O presidente da Câmara Municipal de Estremoz, José Sádio, afirmou que o concelho pode voltar a ter um papel ativo nos trabalhos de valorização da calçada portuguesa, no âmbito do grupo de trabalho anunciado pelo Governo.
Em declarações ao jornal ODigital.pt, o autarca sublinhou que há essa vontade do município em colaborar, “caso venha a ser convidado”.
Candidatura da calçada portuguesa à UNESCO envolve oito municípios
José Sádio salientou a importância do reconhecimento dado pelo Governo à candidatura da arte de fazer calçada portuguesa a Património Cultural Imaterial da Humanidade, apresentada pela Associação Portuguesa de Calçada e que envolve oito municípios.
Para o presidente da Câmara, este apoio é determinante, uma vez que “é muito importante para valorizar a proposta e dar uma forma de poder ter o maior sucesso”.
Estremoz entre os municípios com mais calçada portuguesa
O autarca destacou ainda o peso da calçada portuguesa no concelho, pois “seguramente é dos que tem mais quantidades de calça portuguesa”.
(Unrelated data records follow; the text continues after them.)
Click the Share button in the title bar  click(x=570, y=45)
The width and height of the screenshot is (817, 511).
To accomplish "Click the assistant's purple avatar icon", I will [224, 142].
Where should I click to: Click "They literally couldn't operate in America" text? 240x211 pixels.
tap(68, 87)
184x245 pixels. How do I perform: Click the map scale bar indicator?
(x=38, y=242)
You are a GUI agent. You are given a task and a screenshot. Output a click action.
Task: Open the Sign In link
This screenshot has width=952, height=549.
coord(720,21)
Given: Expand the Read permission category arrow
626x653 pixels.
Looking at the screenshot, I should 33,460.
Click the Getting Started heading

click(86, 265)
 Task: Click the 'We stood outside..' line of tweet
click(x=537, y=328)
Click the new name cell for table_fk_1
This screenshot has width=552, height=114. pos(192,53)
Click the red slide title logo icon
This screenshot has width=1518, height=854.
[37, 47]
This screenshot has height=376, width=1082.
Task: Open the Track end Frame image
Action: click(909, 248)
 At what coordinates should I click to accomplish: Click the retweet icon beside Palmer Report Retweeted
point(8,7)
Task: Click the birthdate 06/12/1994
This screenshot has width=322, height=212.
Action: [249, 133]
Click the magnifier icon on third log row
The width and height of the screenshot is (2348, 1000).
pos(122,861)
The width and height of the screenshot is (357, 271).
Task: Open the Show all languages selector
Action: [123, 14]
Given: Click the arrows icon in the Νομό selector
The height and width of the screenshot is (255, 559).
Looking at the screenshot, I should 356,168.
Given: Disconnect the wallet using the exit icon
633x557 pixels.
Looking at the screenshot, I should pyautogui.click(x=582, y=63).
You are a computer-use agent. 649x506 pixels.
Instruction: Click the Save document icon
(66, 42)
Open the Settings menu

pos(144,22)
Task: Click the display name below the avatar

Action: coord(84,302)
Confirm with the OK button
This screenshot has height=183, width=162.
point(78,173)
Na sua perspetiva, uma eventual aprovação da candidatura pela UNESCO poderá ter efeitos positivos no território, nomeadamente ao nível do “crescimento na formação” e também no “aparecimento de novos calceteiros”, referiu, apontando ainda a possibilidade de acesso a “financiamentos” direcionados para a recuperação da calçada existente.
Falta de calceteiros condiciona manutenção da calçada
O presidente vincou que a “escassez” de calceteiros é um dos principais constrangimentos, uma vez que “a calçada portuguesa é uma arte muito específica” e “não temos ninguém a desempenhar neste momento”.
Neste sentido, José Sádio alertou que esta problemática incapacita a autarquia de “assegurar a manutenção” da calçada portuguesa do concelho: “Existem zonas mais ou menos cuidadas”.
Valorização da profissão de calceteiro no centro das propostas
Questionado quanto aos contributos que Estremoz poderia apresentar no âmbito do futuro grupo de trabalho, o autarca defendeu que a “calçada existe ou pode ser criada, mas precisa sempre dos autores”, destacando o papel dos profissionais nesta expressão artística.
Para José Sádio, é essencial “criar condições” que tornem a profissão novamente atrativa, tanto para antigos como para novos profissionais, até porque “sendo valorizada, é uma garantia de subsistência e de perdurar a arte”.